(EXERCISE OBJECTIVE): Below is a block of entries; repeat exactly the lines starting at the line that contains "Where should I" and ending at the line that contains "You are a computer-use", both included.

───── SUPPLIED MATERIAL ─────

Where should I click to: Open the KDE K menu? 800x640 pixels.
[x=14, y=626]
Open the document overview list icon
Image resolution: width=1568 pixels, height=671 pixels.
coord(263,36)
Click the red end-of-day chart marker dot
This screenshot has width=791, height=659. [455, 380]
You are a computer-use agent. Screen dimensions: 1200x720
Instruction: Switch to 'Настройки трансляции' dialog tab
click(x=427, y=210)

─────
───── SUPPLIED MATERIAL ─────

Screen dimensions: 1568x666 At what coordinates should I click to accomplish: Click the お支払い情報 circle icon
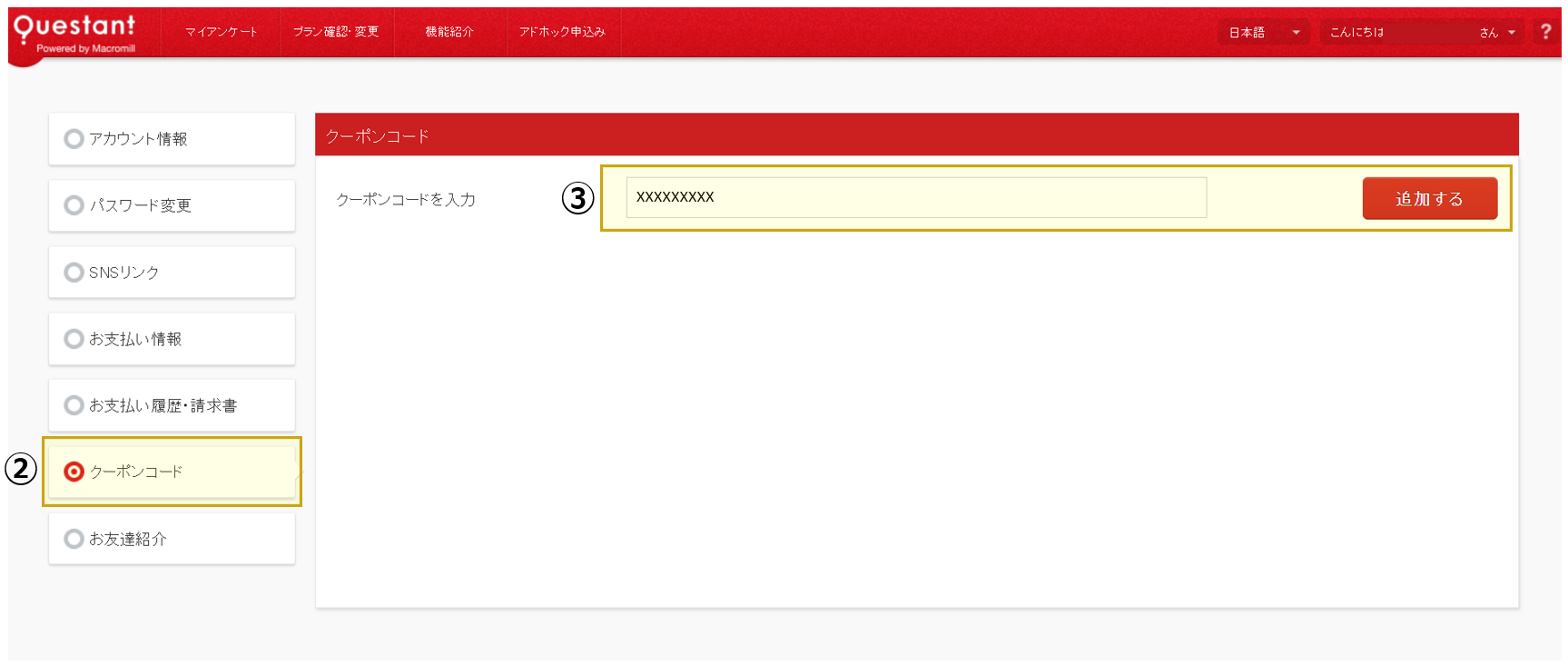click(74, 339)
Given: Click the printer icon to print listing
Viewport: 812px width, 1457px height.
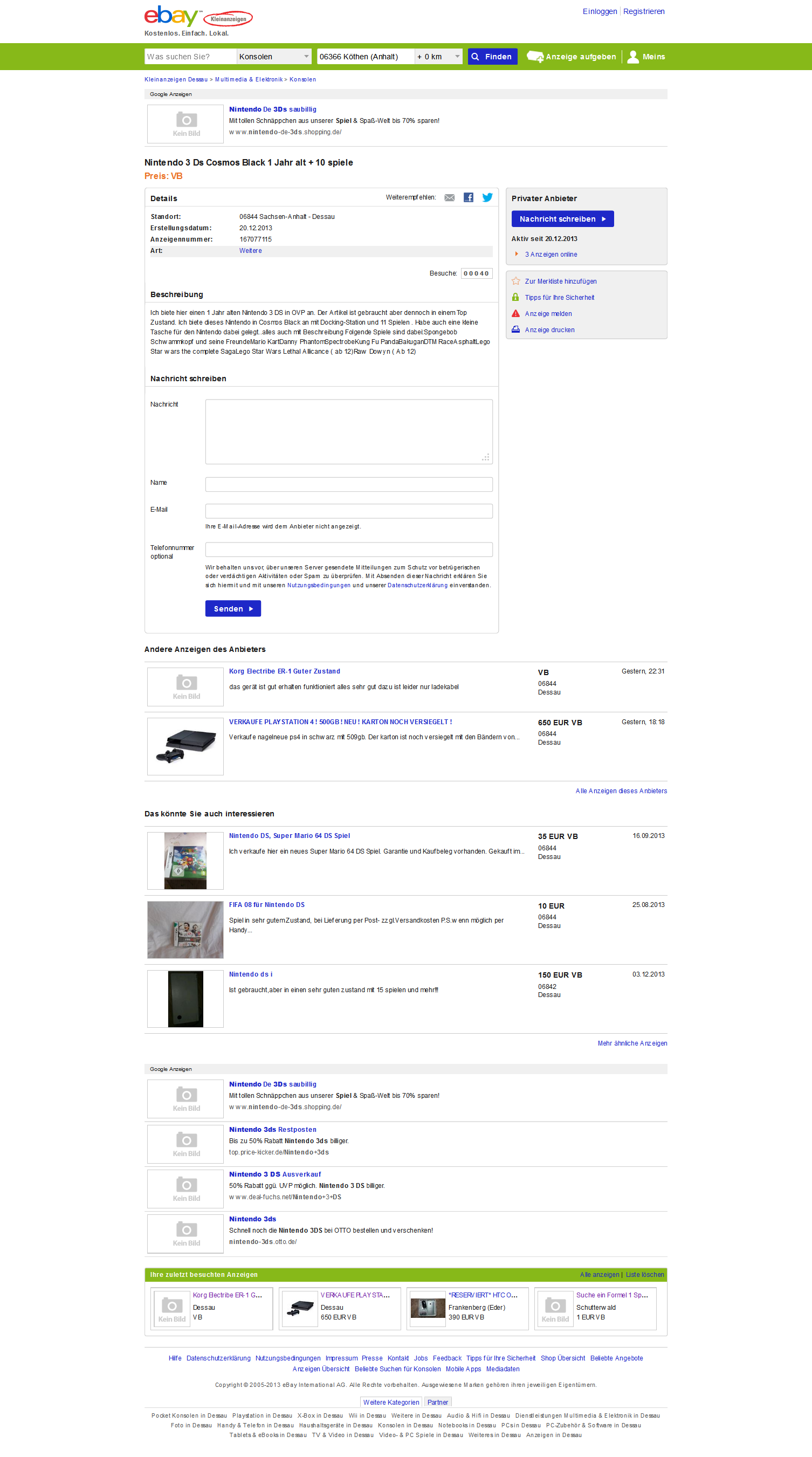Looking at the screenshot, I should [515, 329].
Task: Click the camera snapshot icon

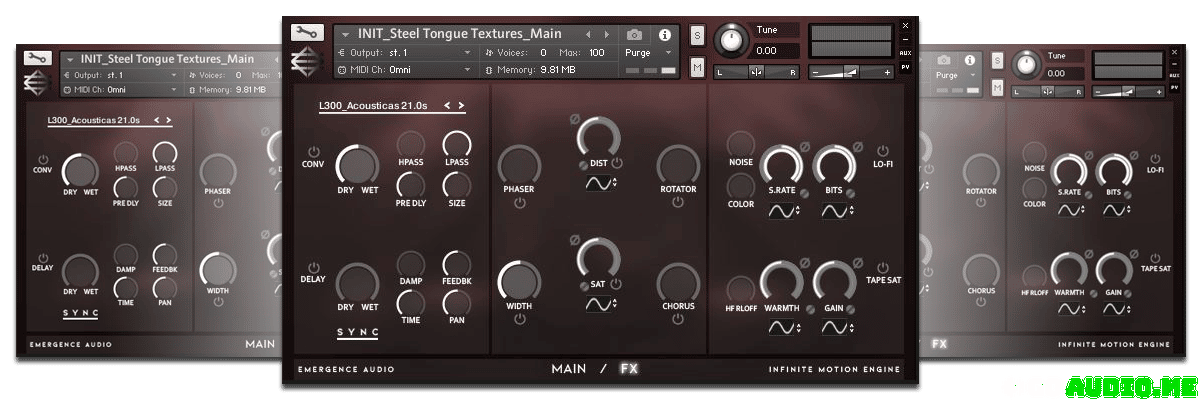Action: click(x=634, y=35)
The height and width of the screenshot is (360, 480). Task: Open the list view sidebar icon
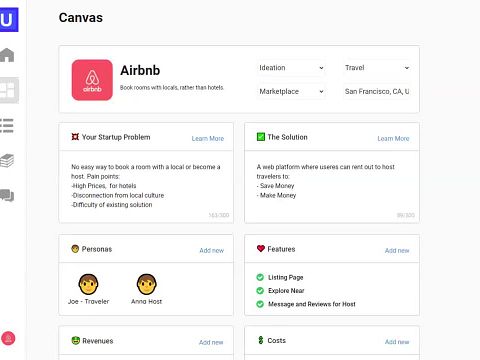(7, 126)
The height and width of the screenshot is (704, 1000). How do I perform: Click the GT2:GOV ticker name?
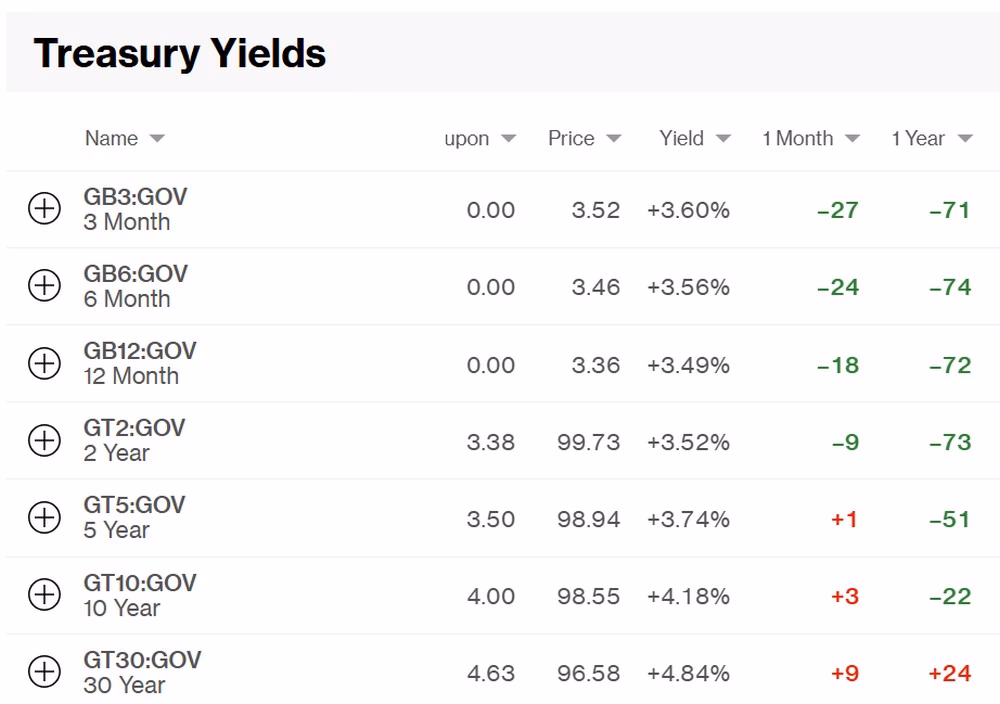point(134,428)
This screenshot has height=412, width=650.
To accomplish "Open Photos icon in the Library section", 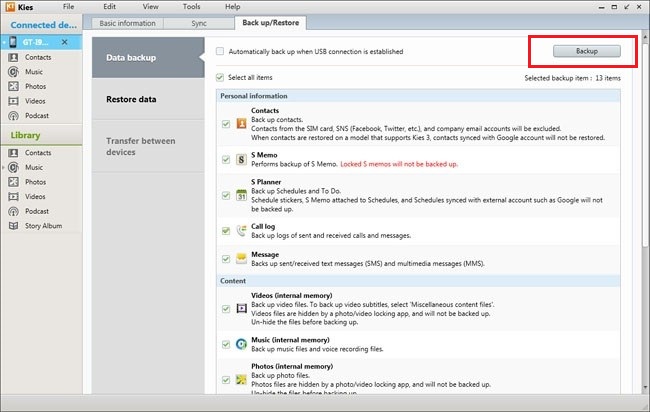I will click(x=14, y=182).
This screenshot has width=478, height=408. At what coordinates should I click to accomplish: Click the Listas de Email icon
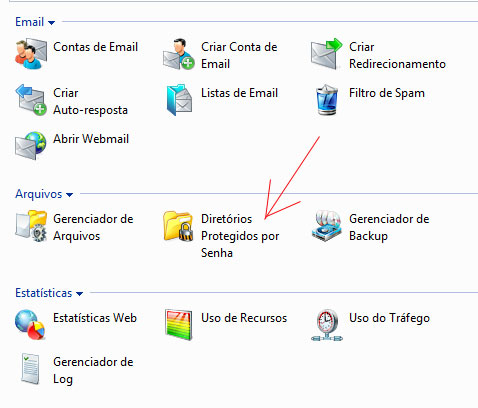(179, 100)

─────

(OUTPUT FOR THIS TASK):
Where should I click to: Open the KDE K menu? 800x640 pixels.
[x=14, y=626]
Open the document overview list icon
Image resolution: width=1568 pixels, height=671 pixels.
coord(263,36)
Click the red end-of-day chart marker dot
This screenshot has width=791, height=659. [455, 380]
You are a computer-use agent. Screen dimensions: 1200x720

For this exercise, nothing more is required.